Rockin’ shabbat
I’m a reed man (clarinet and sax). Tonight I’m subbing in a “Rock My Soul” shabbat band.
I’m OK with that. Cantors with guitars, without guitars. Either way.
Some Jews don’t like choirs in temple. Some can’t stand guitars. Some can’t stand temple.
I have a friend who is down on “temple Jews,” meaning people who actively participate in synagogue life. They’re too conventional, possibly.
I’m a temple Jew — at least on occasion.
My family, when I was growing up, belonged to Silver’s Temple, named after Rabbi Abba Hillel Silver. The temple’s official name was The Temple.
“Which temple do you belong to?”
“The.”
When my parents left Silver’s, they went to a supposedly more middle-class temple in the ‘burbs. My mom taught macramé at the new place. Volunteered in the sisterhood gift shop. Collected “donor points,” to reduce her ticket price to the annual temple dance.
Yiddishe Cup, my klezmer band, has played some of these parties. Not so many lately, because few people want to dance at temples. They’d rather stay home and watch people dance.
My parents joined this heymish suburban synagogue after I was confirmed, so I didn’t much care what they did.

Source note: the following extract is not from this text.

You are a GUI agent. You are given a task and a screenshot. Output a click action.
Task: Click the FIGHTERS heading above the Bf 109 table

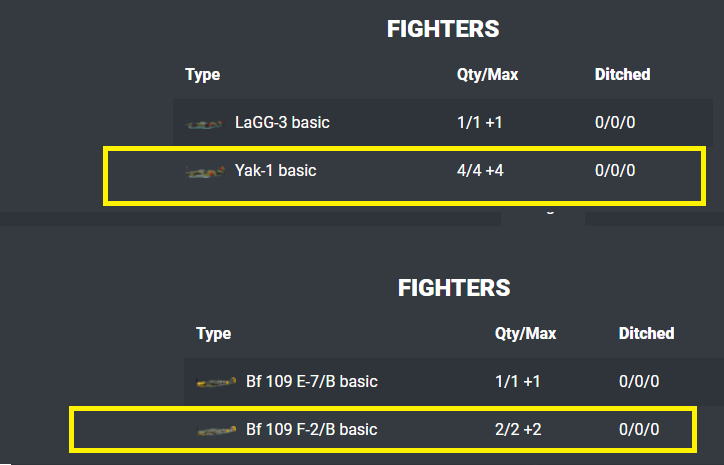(454, 289)
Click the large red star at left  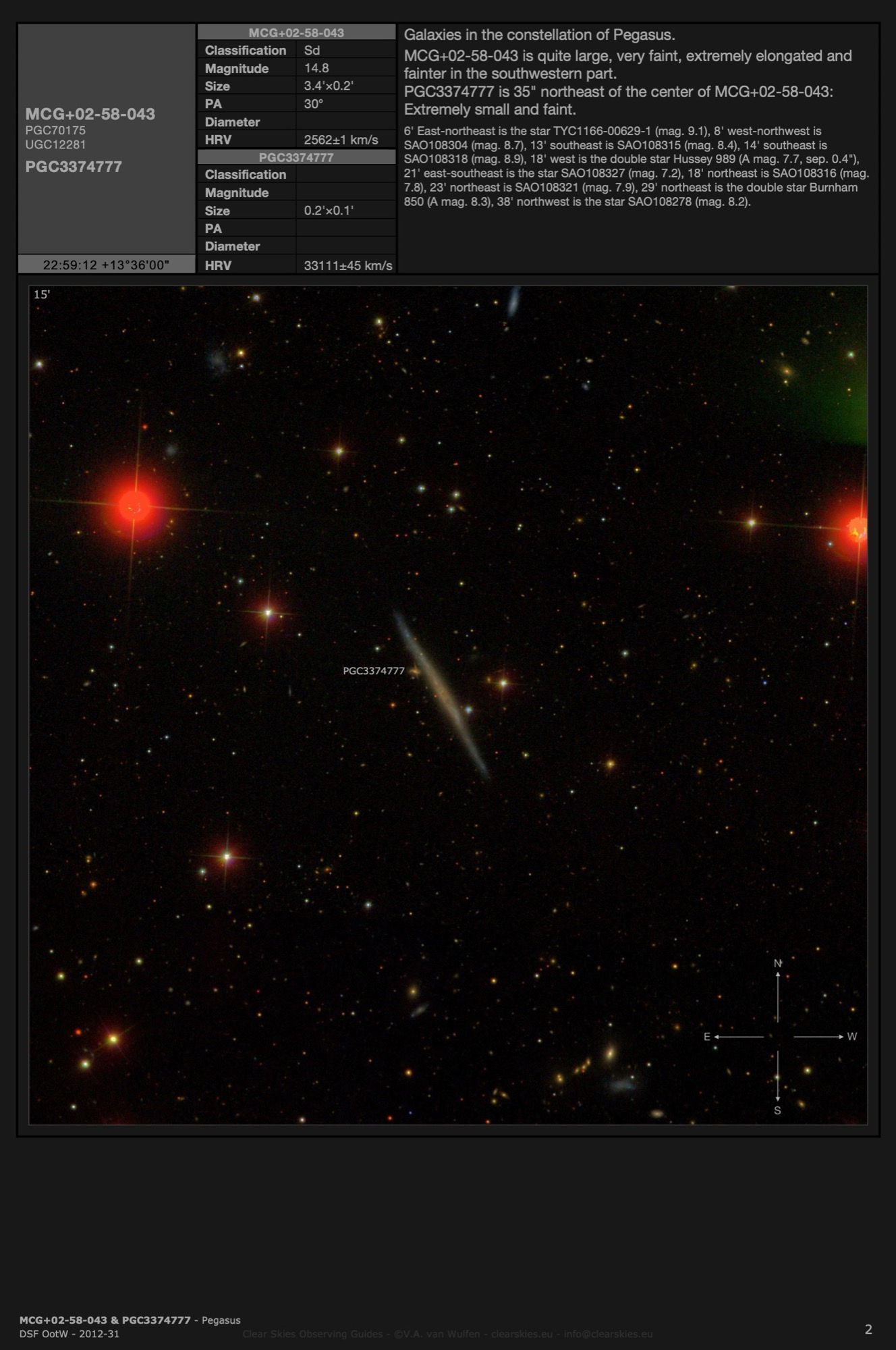point(134,505)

(Heymish, the word, should be banned, starting now. Too heymish.)
On the High Holidays, I sometimes went with my parents to the heymish temple, or I’d go to Hillel at Case Western Reserve University. After Rosh Hashanah services, I’d eat at Tommy’s restaurant with my 20-something friends.
Years ago a woman told me, “I joined Fairmount Temple because I like the music there.” She liked Fairmount Temple’s bent toward classic Reform music. That stuck with me: joining a temple for the music.

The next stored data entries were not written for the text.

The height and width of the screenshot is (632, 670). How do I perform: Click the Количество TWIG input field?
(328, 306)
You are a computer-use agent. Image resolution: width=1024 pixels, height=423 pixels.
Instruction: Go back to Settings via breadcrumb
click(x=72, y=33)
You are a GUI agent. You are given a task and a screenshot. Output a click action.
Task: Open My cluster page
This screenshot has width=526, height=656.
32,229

I go to my synagogue — a Conservative shul — because, among other reasons, I like the music and the rabbi — who likes my band. Yiddishe Cup is scheduled to play my shul’s holiday celebrations until roughly 5800.
My synagogue uses a choir once in a while. I like the choir. Took me a while. Some Jews think a choir is super-goyish. Not true. In Europe there were synagogue choirs as far back as the 1500s.
Some temples have rock bands, like the one I’m playing in tonight. The congregants really enjoy that groove.
I can see picking a shul for the music. Why not.